Charlotte, North Carolina
June 20, 1999
June 20, 1999
June 23, 1999
4.549.1 - 4.549.6
The Web: It’s not just for E-mail Anymore
A.G. Enright, T. Libert Department of Computer Science, Electrical, and Mechanical Wentworth Institute of Technology 550 Huntington Ave. Boston, MA 02115
The World Wide Web is emerging as one of the most popular course enhancing technologies in world history, yet there seems to be much confusion as to the "proper" role that it should play in courses. In this paper we classify Web involvement in courses into four primary roles: Information, Discovery, Interaction, and Administration. We show how many web pages are "static", and provide the student only with an information stream. Other pages that include items such as Java and CGI are "dynamic," and allow students to perform self-discovery of topics at their own pace. Other web features such as e-mail and ftp allow the student and instructor to interact more readily. One potentially useful item is to use these same features to administer the course, posting assignments and answers, as well as to conduct business with colleagues and students remotely.
We present several examples from our own courses, which are part of a four-year Computer Science program that stresses a closed-laboratory environment6. Yet, all four techniques are applicable to courses that are centered in either open or closed laboratories. We also wish to stress using existing, freely available Web material to reduce workload, and provide a list of useful URLs for the Computer Science curriculum.

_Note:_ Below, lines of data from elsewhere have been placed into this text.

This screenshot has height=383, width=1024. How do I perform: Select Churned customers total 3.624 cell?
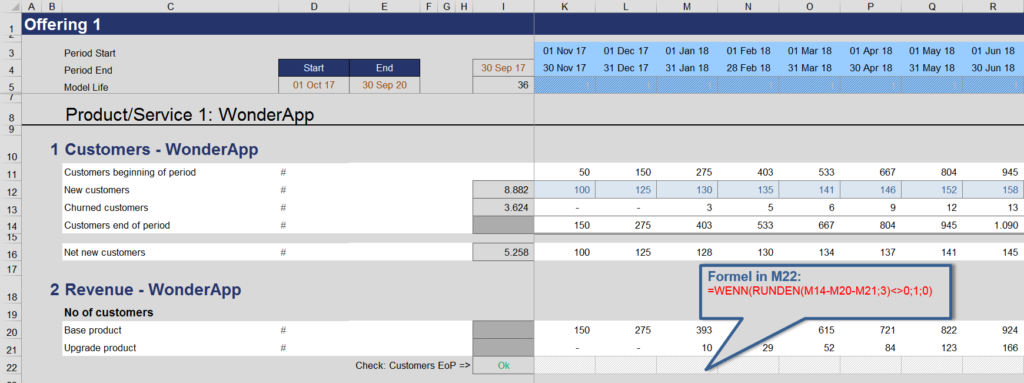pos(503,208)
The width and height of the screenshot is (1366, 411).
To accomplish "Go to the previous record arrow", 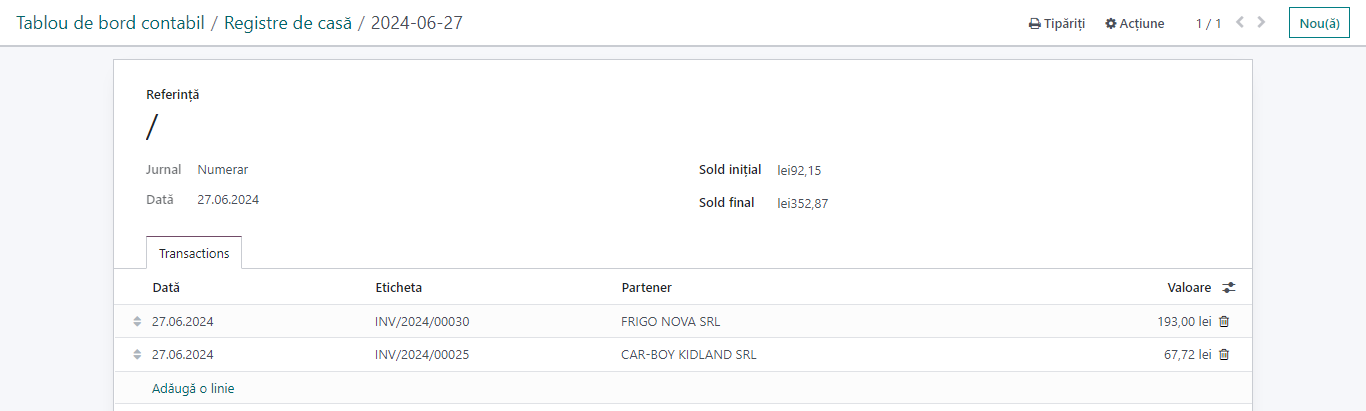I will click(x=1240, y=22).
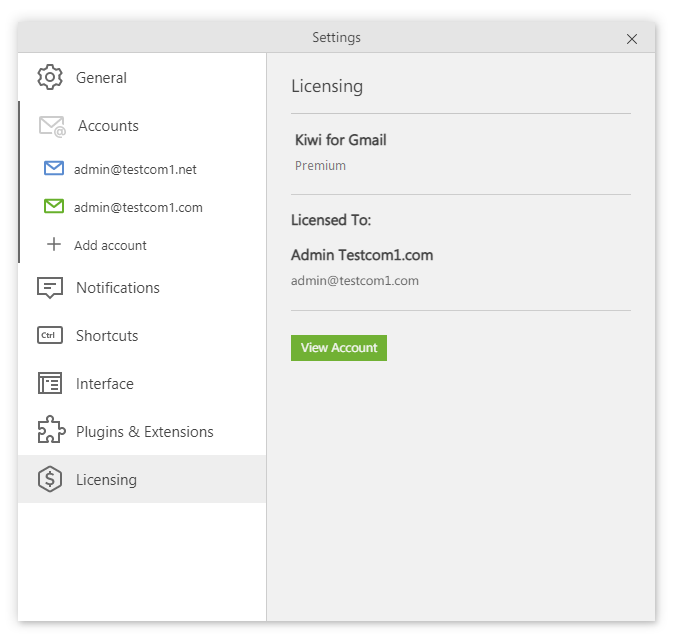Select the Plugins & Extensions text label
The height and width of the screenshot is (644, 674).
[144, 432]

The World Wide Web is history’s largest single information repository, currently containing an estimated 36,739,000 hosts at 4,270,000 sites, and perhaps billions of documents 1. So, at first glance, the Web appears like a super-library where students can do all their research quickly and efficiently. Unlike a library, however, the Web is more than just a knowledge repository. The web also allows for many types of interaction. Students can interact with applications, the instructor, and each other. The secret to effective course deployment is using all features of the Web without swamping students with more information than they can assimilate.
For the remainder of this paper, we discuss some of the ideas we have tried in our own courses, along with a discussion of ideas that worked and that did not. We attempt to give a potpourri of ideas that we have tried and found successful. We then classify these ideas into four primary areas of usage.